● Work required
Set down, please, exactly the lines below that run from the line with "Lifted’s Highlandia THC" to the line with "[Share via Facebook] (252, 1738)", both lines included.

● Extracted information
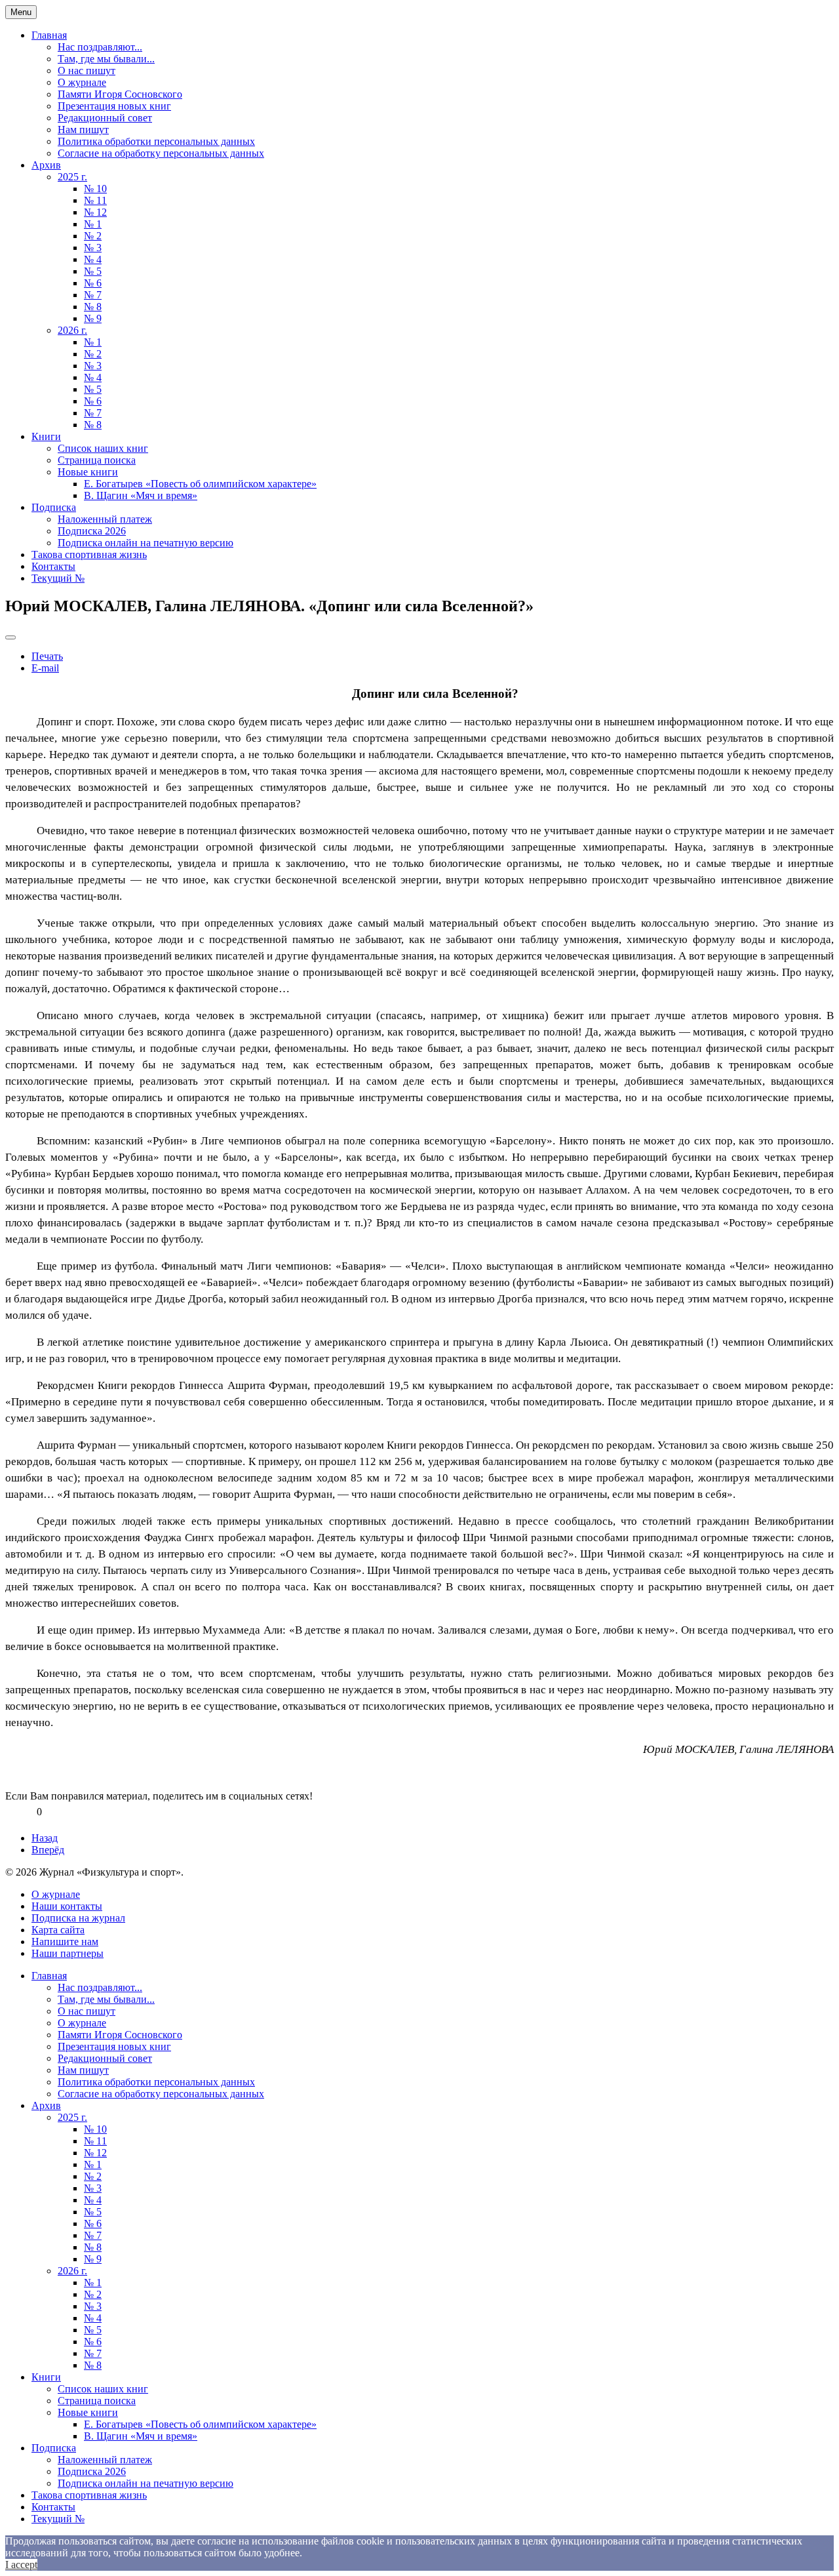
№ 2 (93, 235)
---
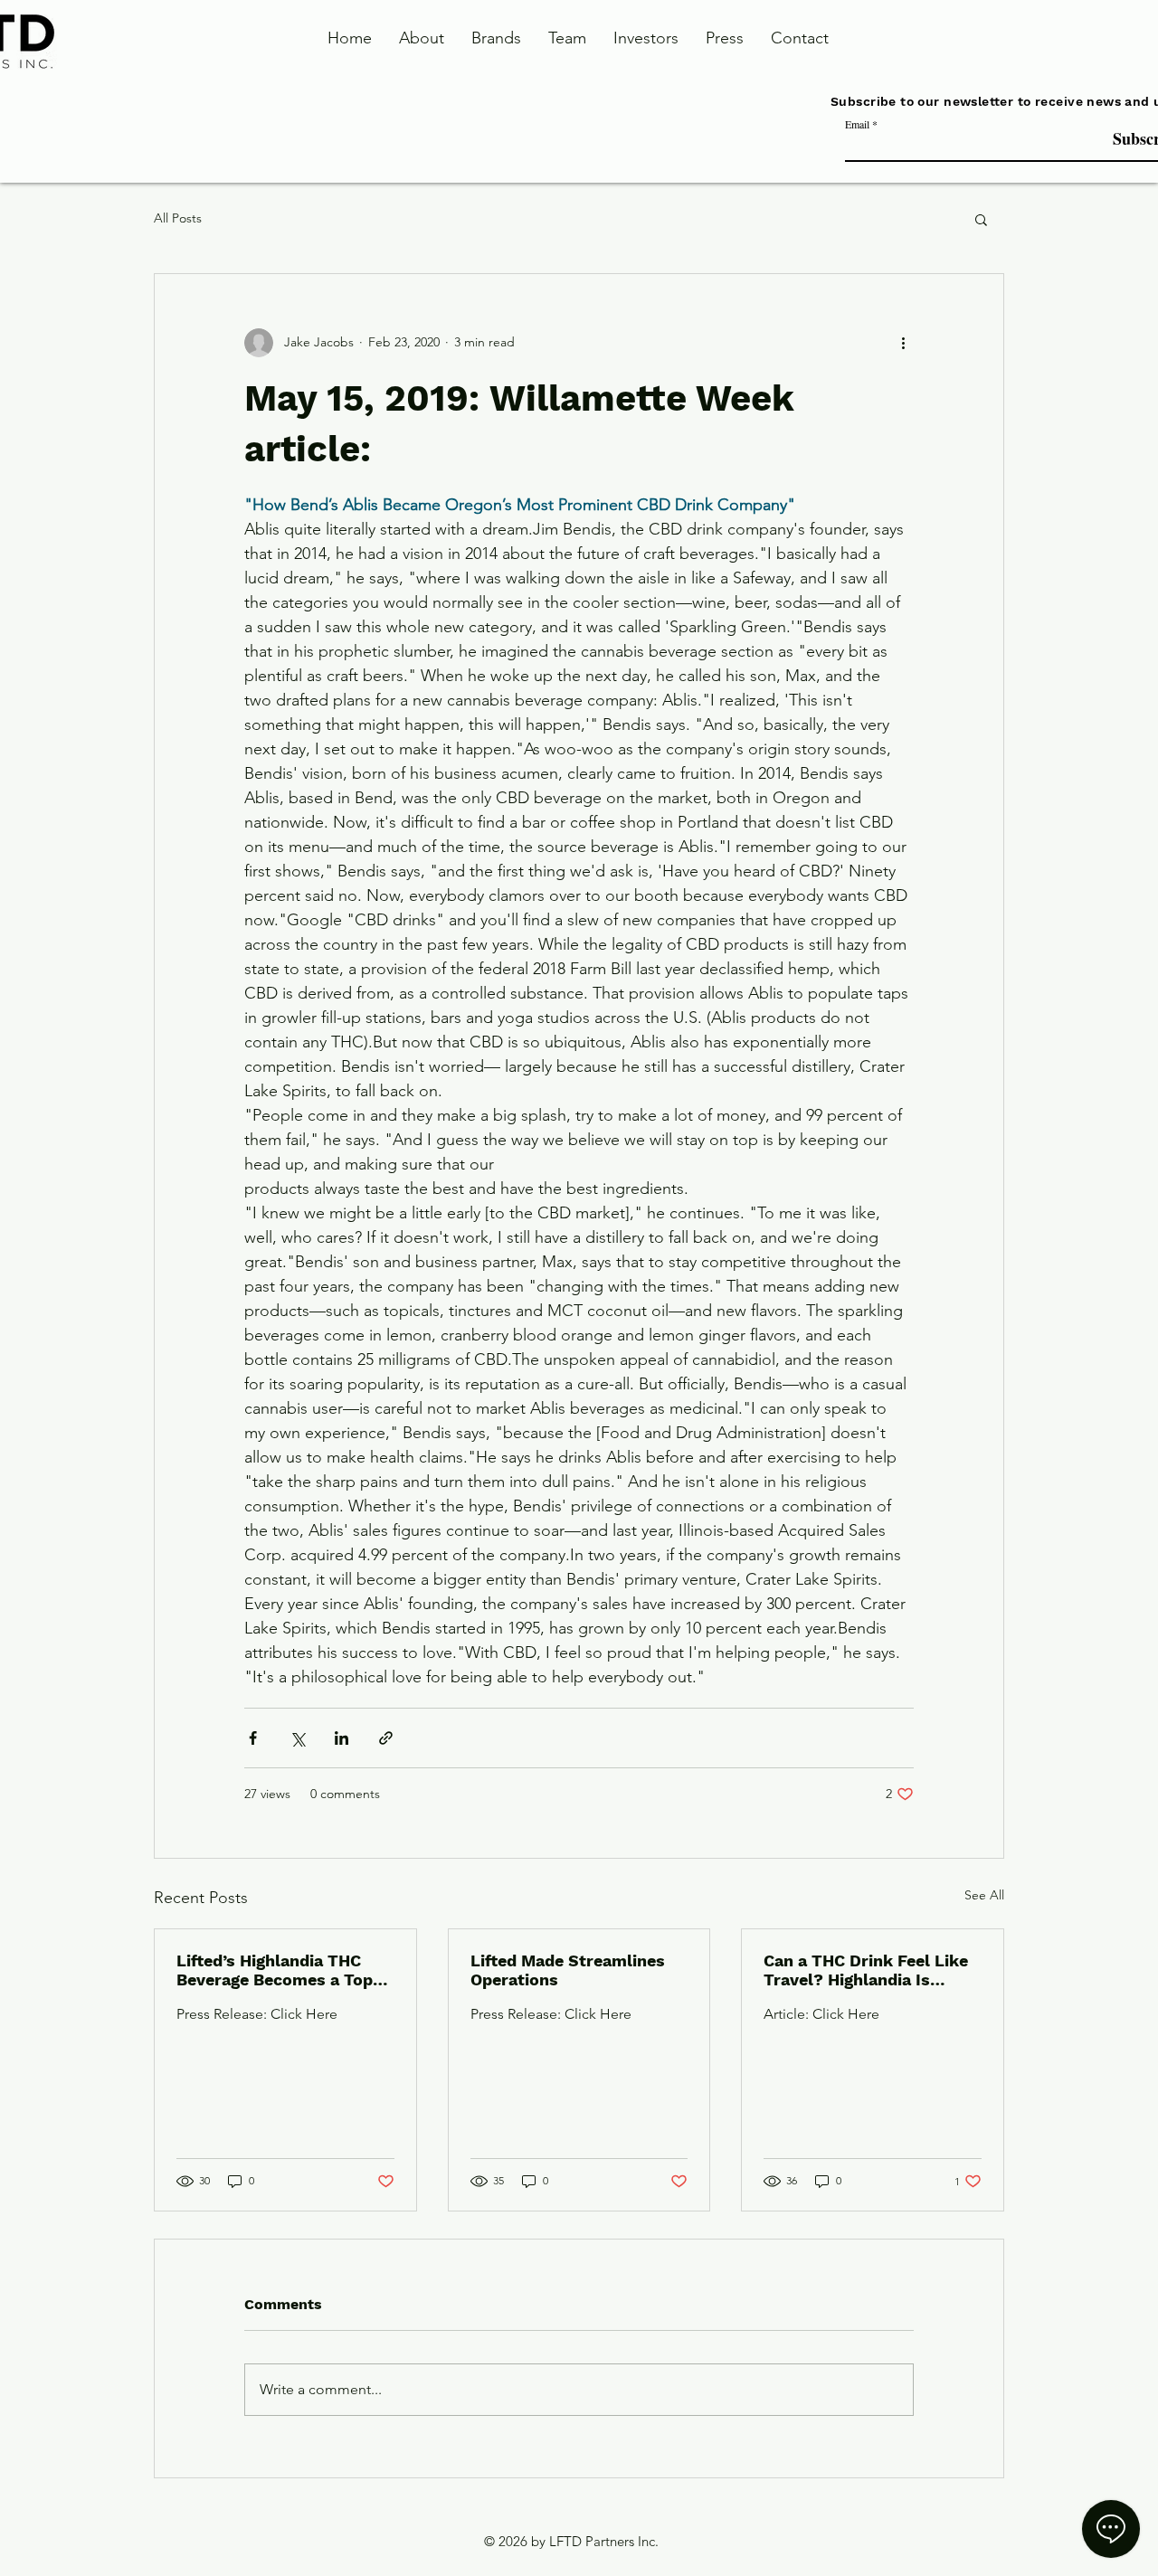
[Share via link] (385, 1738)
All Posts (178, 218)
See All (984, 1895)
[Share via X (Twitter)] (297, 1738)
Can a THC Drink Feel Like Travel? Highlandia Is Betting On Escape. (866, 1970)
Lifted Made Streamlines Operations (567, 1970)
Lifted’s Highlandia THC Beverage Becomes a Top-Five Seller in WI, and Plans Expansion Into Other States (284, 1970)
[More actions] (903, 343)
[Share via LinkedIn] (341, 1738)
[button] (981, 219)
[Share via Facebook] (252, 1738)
==
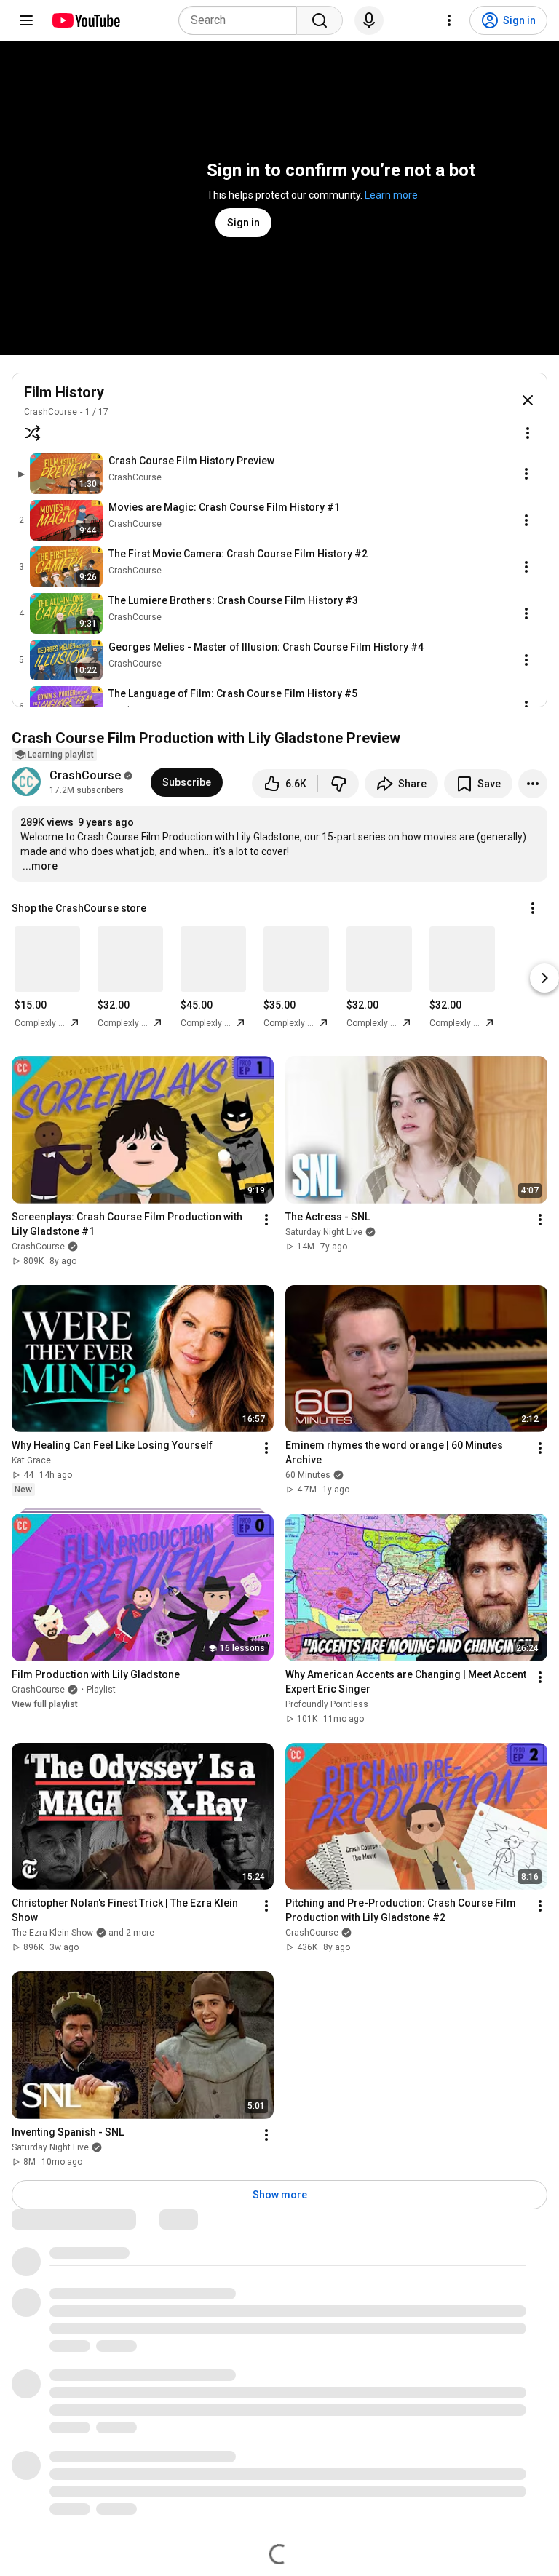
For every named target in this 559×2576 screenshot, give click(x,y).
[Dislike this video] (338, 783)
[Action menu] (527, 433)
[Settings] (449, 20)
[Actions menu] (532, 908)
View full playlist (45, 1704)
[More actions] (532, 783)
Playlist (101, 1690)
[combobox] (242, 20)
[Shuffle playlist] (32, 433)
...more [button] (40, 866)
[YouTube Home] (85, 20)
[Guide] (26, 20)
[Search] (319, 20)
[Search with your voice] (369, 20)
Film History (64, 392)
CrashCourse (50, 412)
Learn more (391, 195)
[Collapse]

● Answer box
Lifted’s Highlandia THC Beverage Becomes a Top-Five Seller in WI, and Plans Expansion Into Other States (284, 1970)
[More actions] (903, 343)
[Share via LinkedIn] (341, 1738)
[button] (981, 219)
[Share via Facebook] (252, 1738)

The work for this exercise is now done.